→ Work item
The lines to be copied are those below that contain "agent".

(Dataset entries)
.....

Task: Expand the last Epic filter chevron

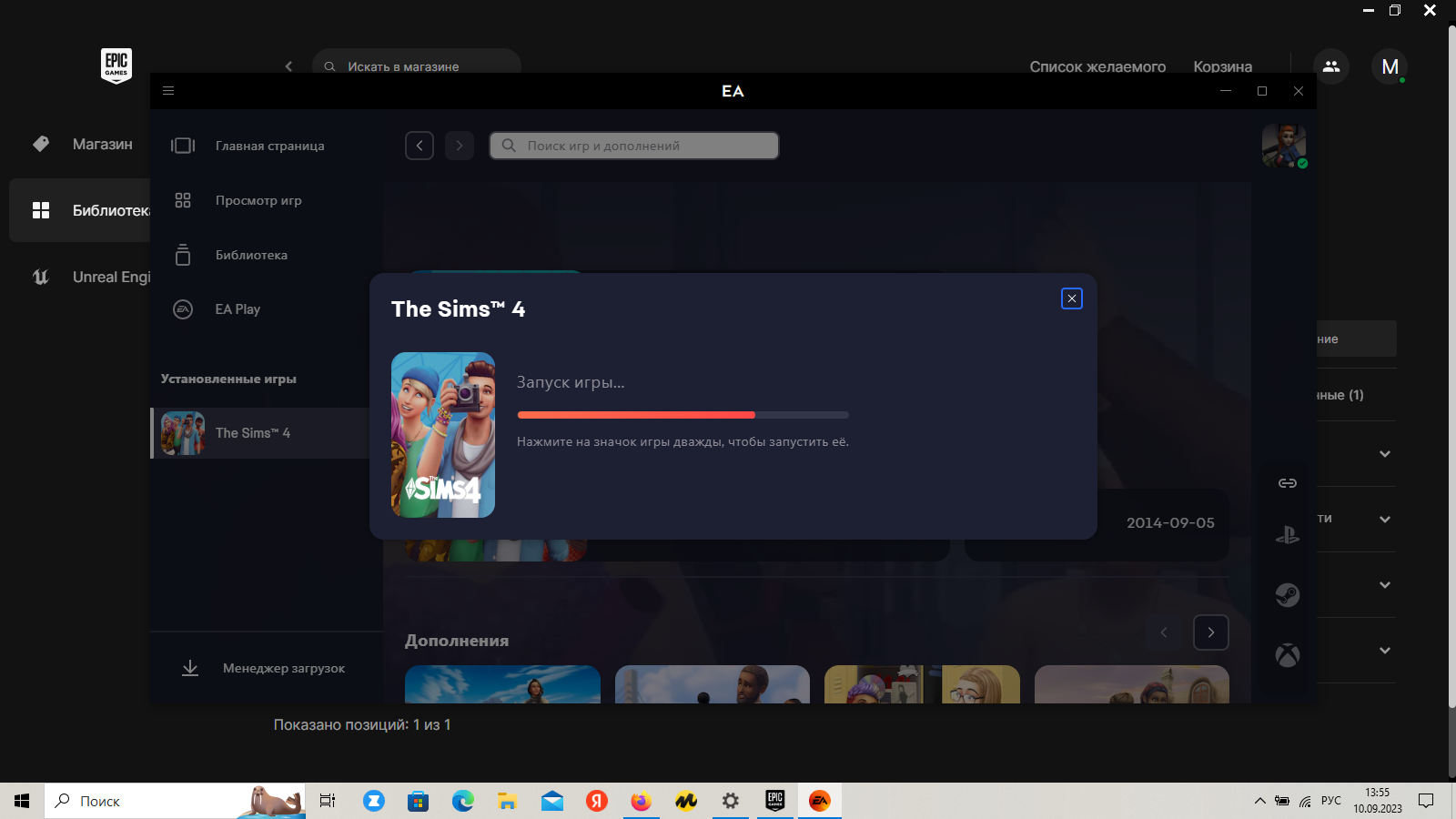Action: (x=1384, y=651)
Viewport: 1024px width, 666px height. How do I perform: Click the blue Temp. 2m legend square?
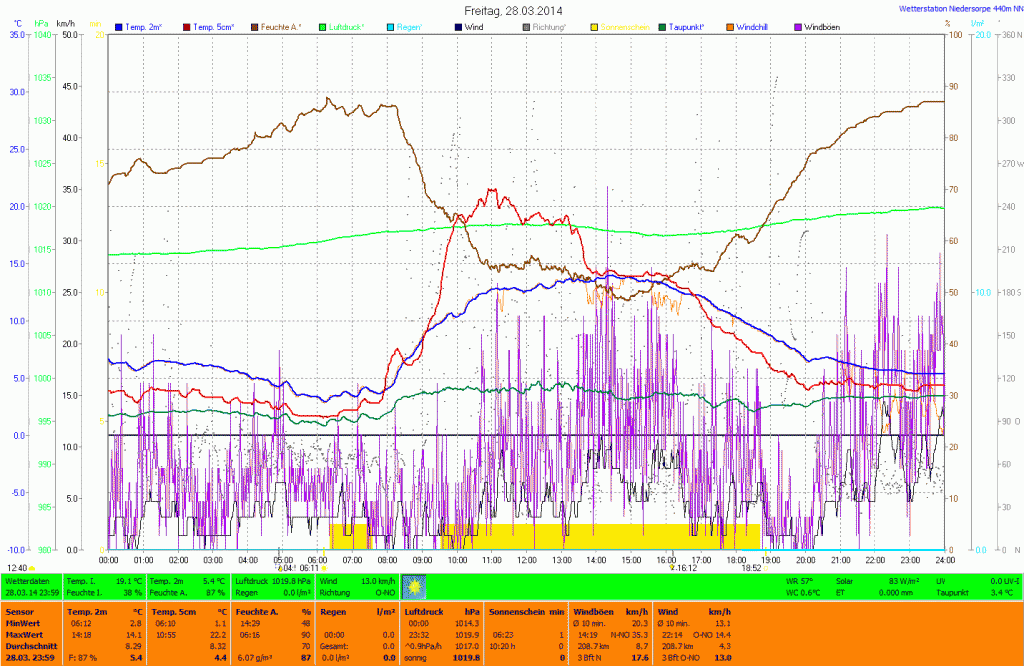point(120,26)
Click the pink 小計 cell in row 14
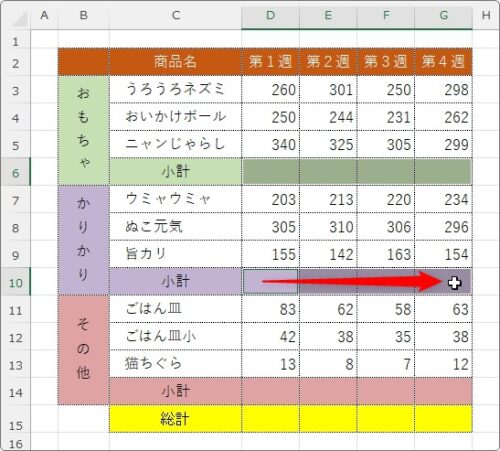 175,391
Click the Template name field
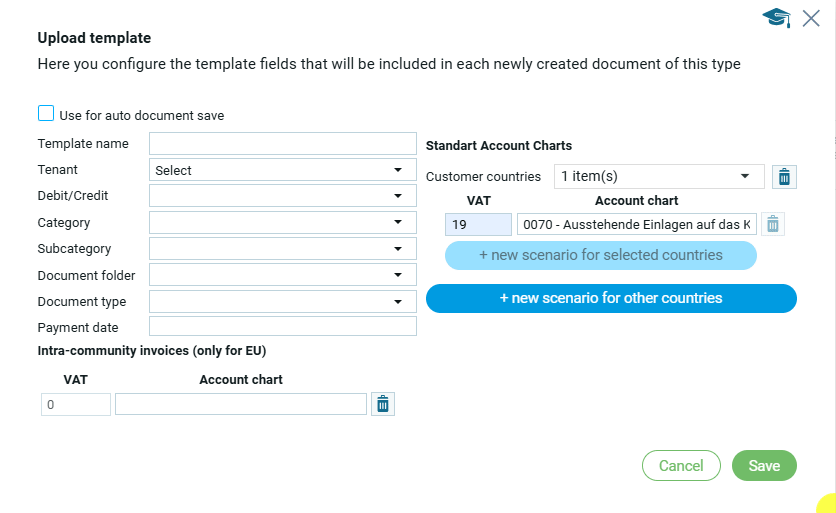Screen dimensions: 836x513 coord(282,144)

.....

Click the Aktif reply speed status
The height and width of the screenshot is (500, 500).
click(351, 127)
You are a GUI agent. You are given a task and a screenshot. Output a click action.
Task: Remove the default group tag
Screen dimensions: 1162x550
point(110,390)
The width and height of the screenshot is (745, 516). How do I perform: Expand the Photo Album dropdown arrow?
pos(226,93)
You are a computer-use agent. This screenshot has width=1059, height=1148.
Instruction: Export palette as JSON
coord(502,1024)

.....

→ Output of the task
You are a GUI agent. You are given a task and a screenshot. Output a click action.
You are a computer-use agent. This screenshot has width=1059, height=1148.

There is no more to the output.